— START Page excerpt —
Parmesan Kale Chips

I’ve got to be honest with you guys here: I just absolutely demolished a plate of ribs. In light of that revelation, maybe I shouldn’t have just posted a picture of these kale chips on Instagram with the hashtag “meatlessmonday”…

Oops.

Oh well, we can’t all be perfect, can we?

Even so, I do believe we should strive – whenever possible – to be just that little bit closer to perfection. For me, that’s meant learning how to eat my greens more consistently, and these Parmesan Kale Chips definitely help with that goal. By no means did I think I would enjoy kale chips when I first considered trying them, but I was rewarded quite generously for my adventurousness.

Seriously, if you haven’t tried kale chips, you owe it to yourself to try them at least once. When done right (cooked until crispy, but not burnt), they taste both delicious and (somewhat) healthy. Obviously adding oil and parmesan to your greens isn’t something you’ll always want to do, but as they say, “everything in moderation”, right?
— END Page excerpt —
— START Dataset excerpts —
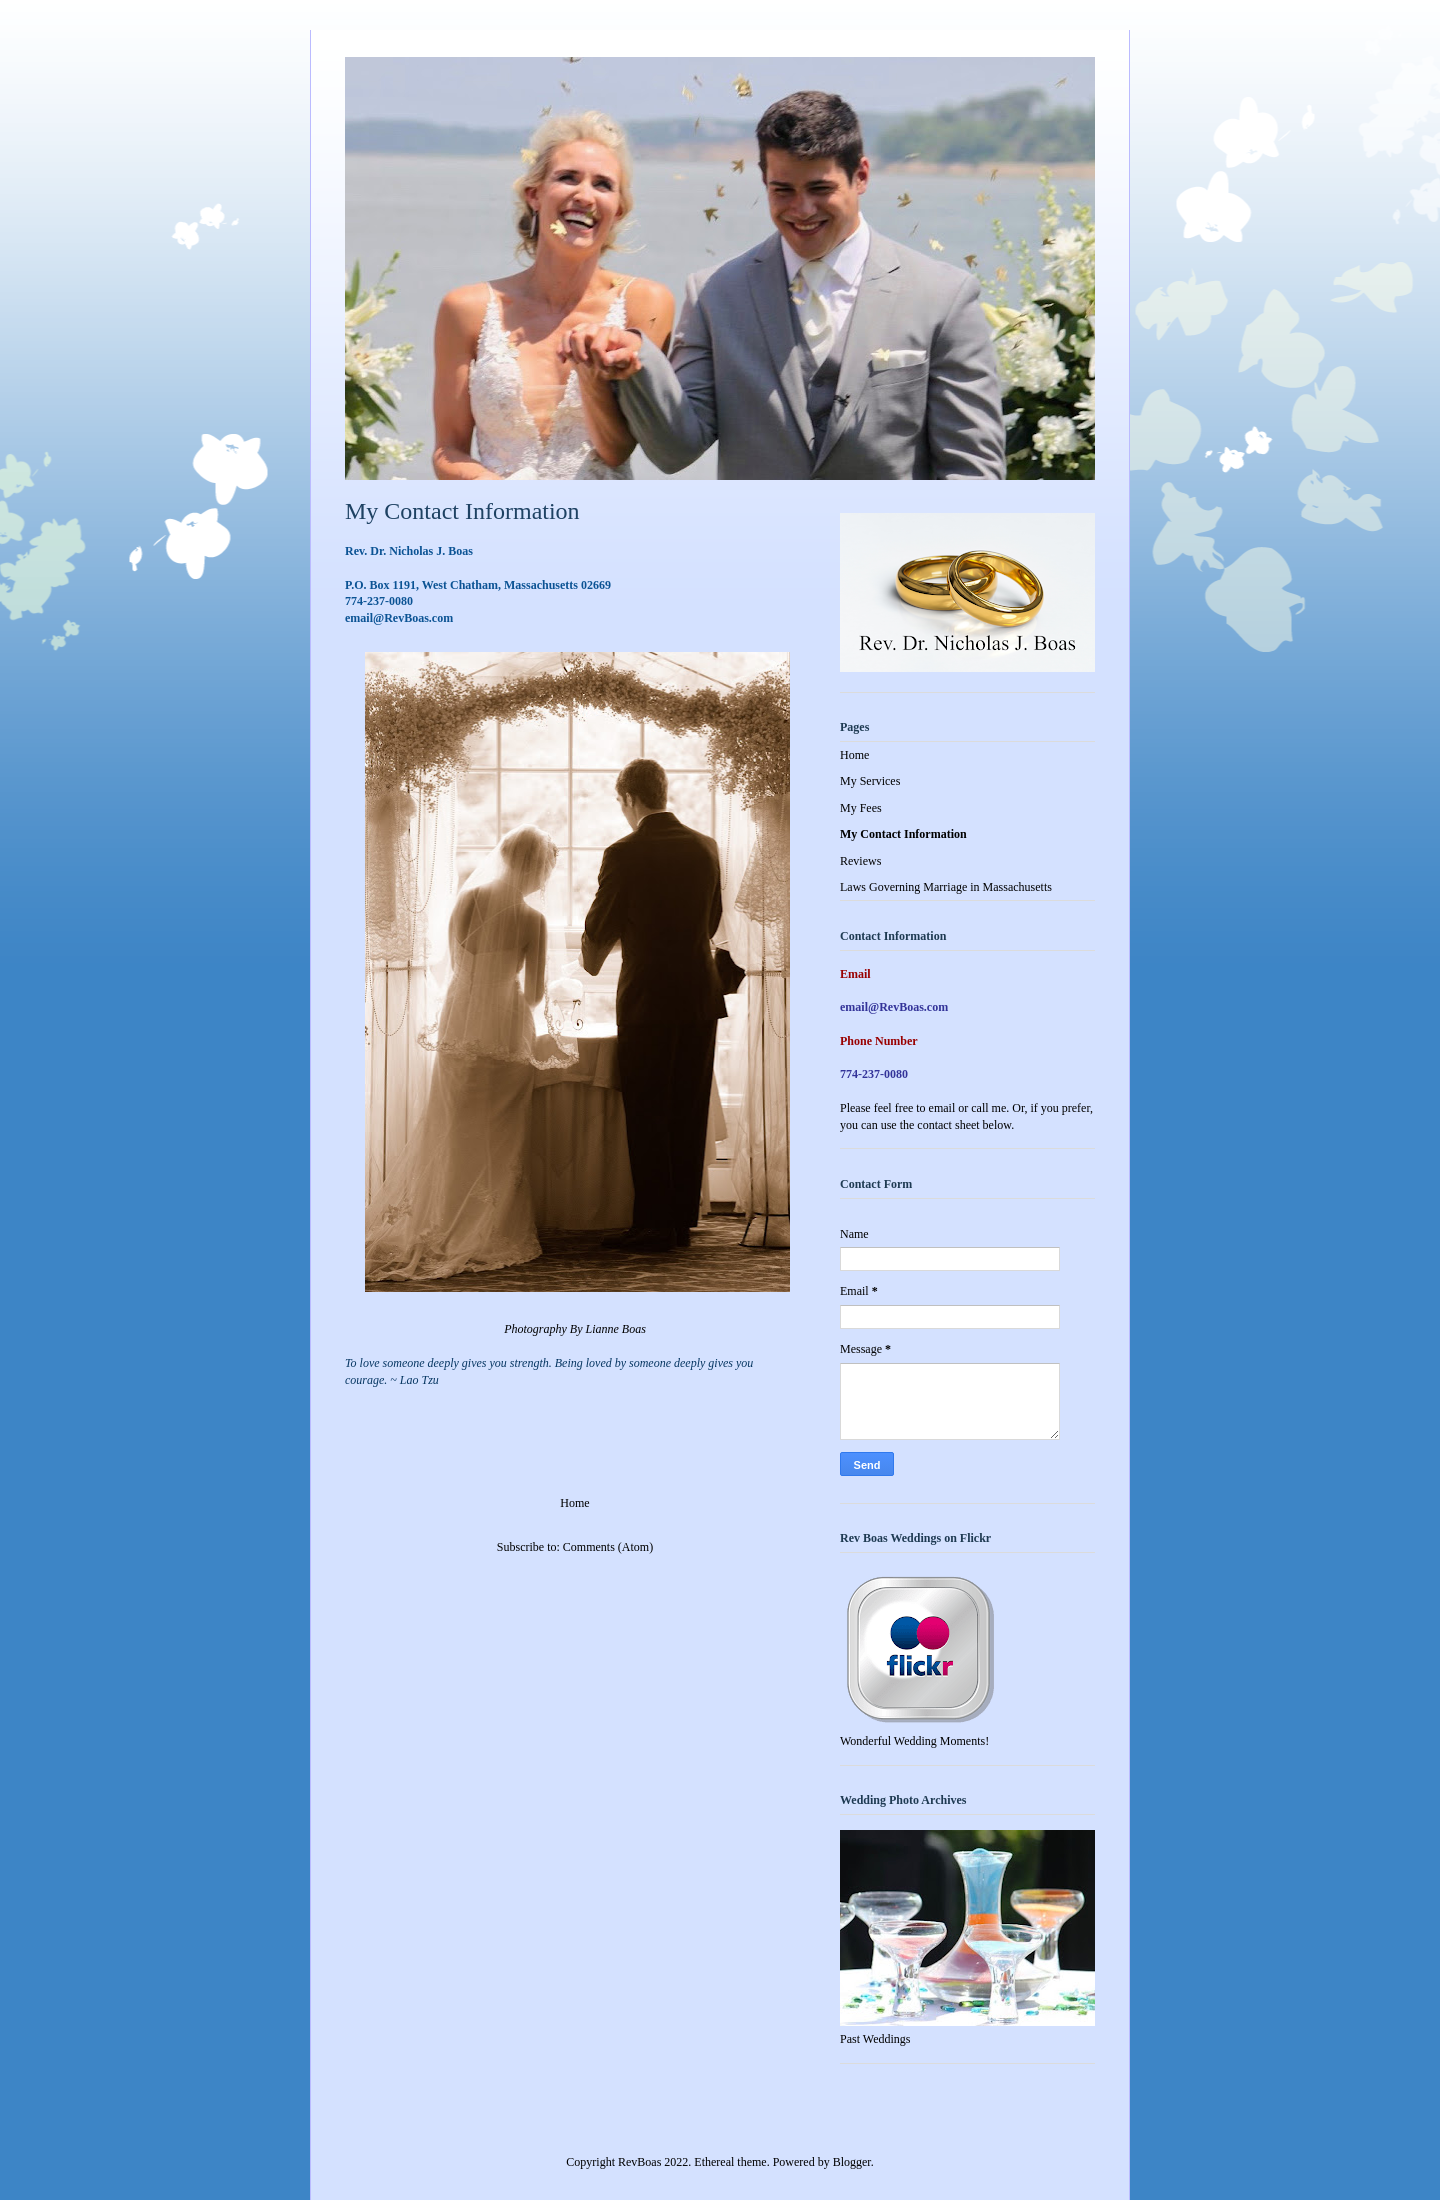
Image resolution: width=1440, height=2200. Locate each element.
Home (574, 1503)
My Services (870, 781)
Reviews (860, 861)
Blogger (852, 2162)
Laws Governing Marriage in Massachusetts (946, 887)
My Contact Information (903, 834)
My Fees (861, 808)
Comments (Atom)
— END Dataset excerpts —
#### Job:
Rewrite the kale chips post starting with "I’ve got to" and going on through "for my adventurousness.", swapping "ribs" for "wings".

#### Exercise answer:
I’ve got to be honest with you guys here: I just absolutely demolished a plate of wings. In light of that revelation, maybe I shouldn’t have just posted a picture of these kale chips on Instagram with the hashtag “meatlessmonday”…

Oops.

Oh well, we can’t all be perfect, can we?

Even so, I do believe we should strive – whenever possible – to be just that little bit closer to perfection. For me, that’s meant learning how to eat my greens more consistently, and these Parmesan Kale Chips definitely help with that goal. By no means did I think I would enjoy kale chips when I first considered trying them, but I was rewarded quite generously for my adventurousness.